Grubb is doing just fine, as well. He moved over to become Denny Hamlin’s crew chief. Those two guys won at Phoenix in only their second race together.

Clint Bowyer and crew chief Brian Pattie have worked out really well. I was actually expecting a little more out of the new combination of Juan Pablo Montoya and Chris Heroy. Again, though, it has been only six races, so we need to give that combination a little more time. Todd Berrier has gone over to become Bobby Labonte’s crew chief, and he has that team running a lot better.

The timeout last week gives the owners, drivers and crew chiefs time to evaluate a lot of things. It’s also a perfect opportunity to take a look at the performance and make changes if necessary to your pit crews. As we always preach, the key is chemistry. When you hit on that magical combination, whether it’s a driver/crew chief or members of your pit crew, the results can be substantial.

I had an interesting conversation with my 12-year-old nephew last week. Obviously, he is just outside the much coveted 18-34 demographic that the advertisers and television executives want. He said he had watched some of the races, but especially liked Daytona.

When I quizzed him further about why he liked Daytona so much, he mentioned it was cool watching races on a Monday night, but, more important, he thought it was really cool when that jet dryer blew up.

It got me thinking that these young fans or the Xbox crowd might think this is what they expect to see every time they tune into a NASCAR race. I really don’t think they realize that jet dryers blowing up and cars turning over and tumbling down the track like Jeff Gordon did at Daytona isn’t what NASCAR racing is all about.

I think when they don’t see that, they get bored and lose interest. Maybe the art of racing and driving cars really fast inches apart from each other doesn’t hold the total excitement they desire. So that’s just some of the insight I picked up on from my nephew and his buddies.

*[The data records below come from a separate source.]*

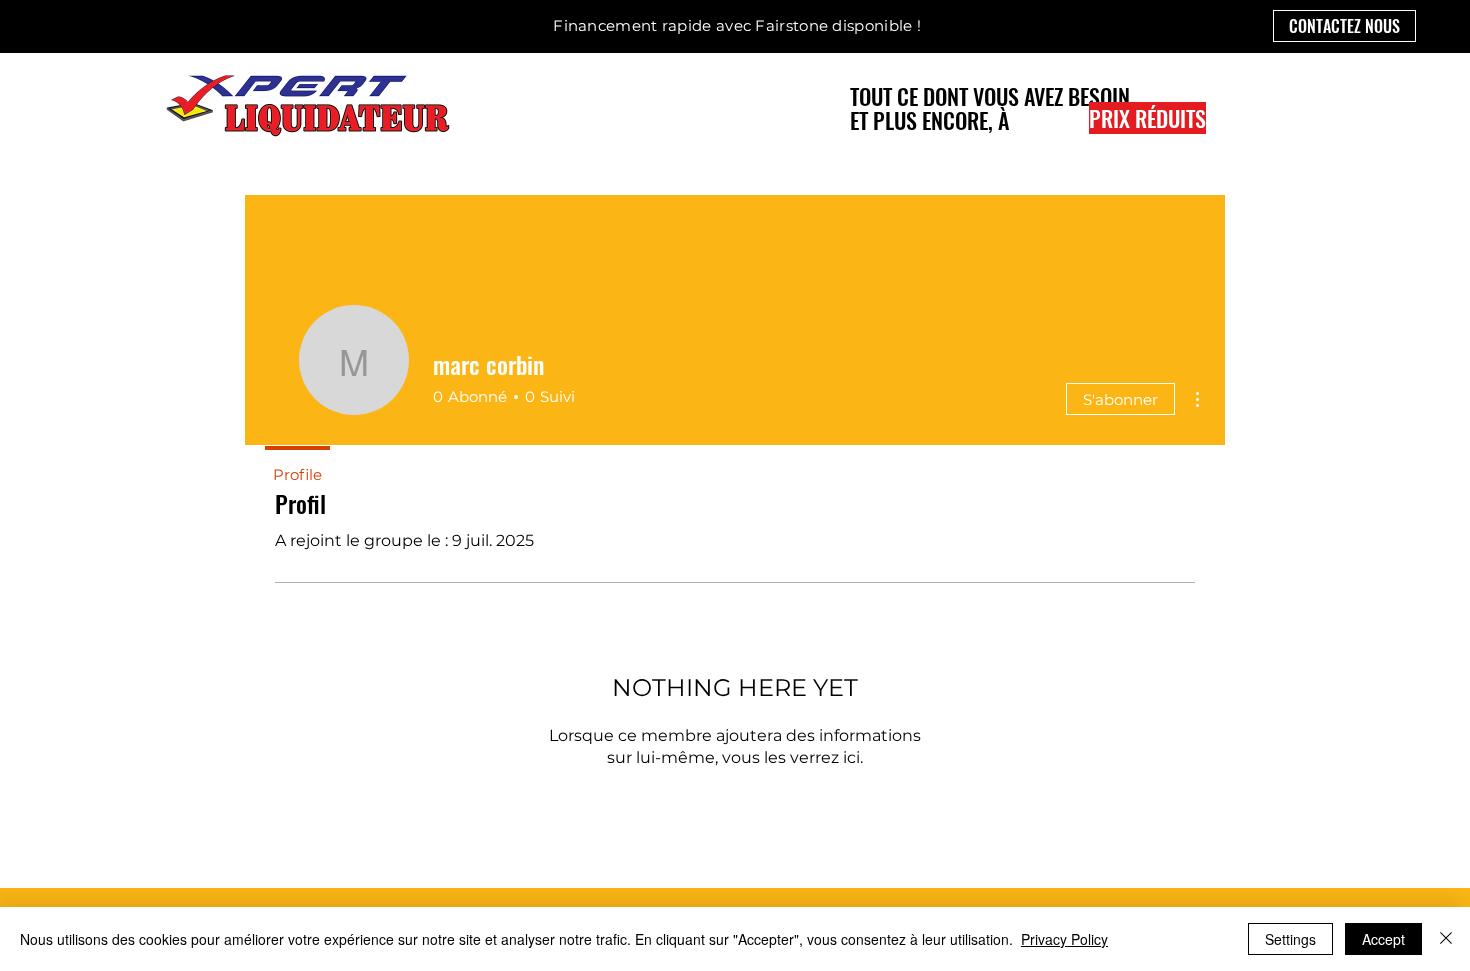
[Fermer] (1446, 939)
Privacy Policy (1064, 939)
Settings (1290, 939)
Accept (1383, 939)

Having the off weekend also gave me the chance to enjoy the Masters. I want to congratulate Bubba Watson on his great win. He now has one of the green jackets and joins a very elite fraternity. It’s like winning the Daytona 500. It’s not just a win you enjoy until the next one. It is something that stays with you for the rest of your life.

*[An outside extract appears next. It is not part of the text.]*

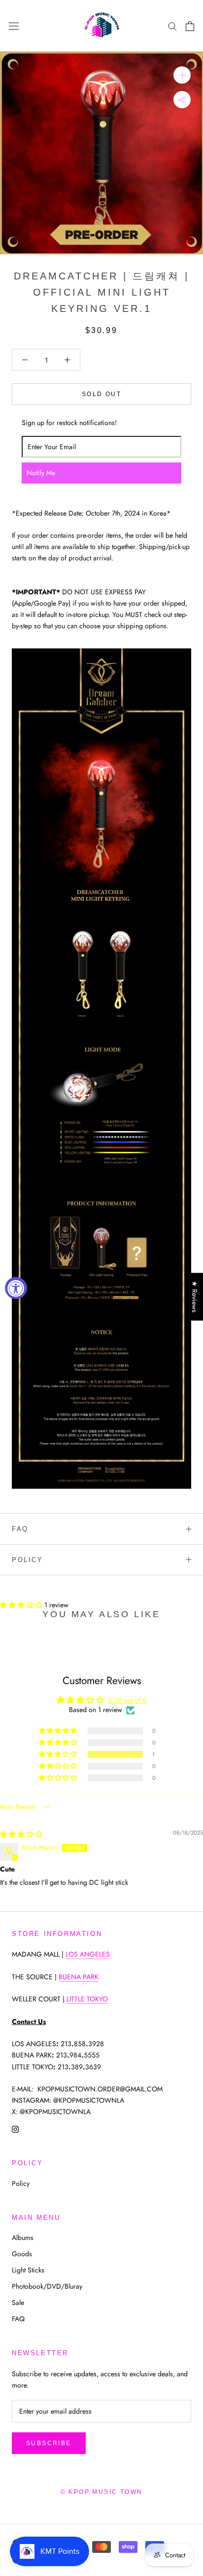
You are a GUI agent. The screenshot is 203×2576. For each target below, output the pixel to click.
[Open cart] (190, 26)
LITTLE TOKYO (87, 1999)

I don’t know Watson personally, but Hamlin and my brother Michael do. They both tell me he is a really good guy. He’s from Georgia and a good Christian man. He and his lovely wife just adopted a new baby boy.

He gave a quote that I had never heard of before, but it really put things into perspective for me. Race fans always like to ask me if I had ever dreamed of winning as many races, championships or even being elected into the NASCAR Hall of Fame. I never really had what I felt was a really good answer for them.

Well, Watson sure has the most perfect one. He said Sunday, “I never got this far in my dreams.” I just think that is an awesome quote. That really sums it up. That’s a quote I’ll never forget. Like the late great Jack Benny was famous for “borrowing” a joke from another comedian, well I might just have to borrow Watson’s quote every now and then.

So here we are off to the Lone Star State. Just a reminder that with a Saturday race, the schedule is somewhat different. There will be a two-hour NASCAR Sprint Cup practice on Thursday this week at 5:30 p.m ET. You can catch that practice, plus the Friday final practice and qualifying all on SPEED.

Then, Saturday night under the lights you can catch all the action with our NASCAR on FOX coverage. So it’s time for the big “T” and I don’t mean trouble. “T” is for Texas and as the old saying goes, "Don’t mess with Texas.”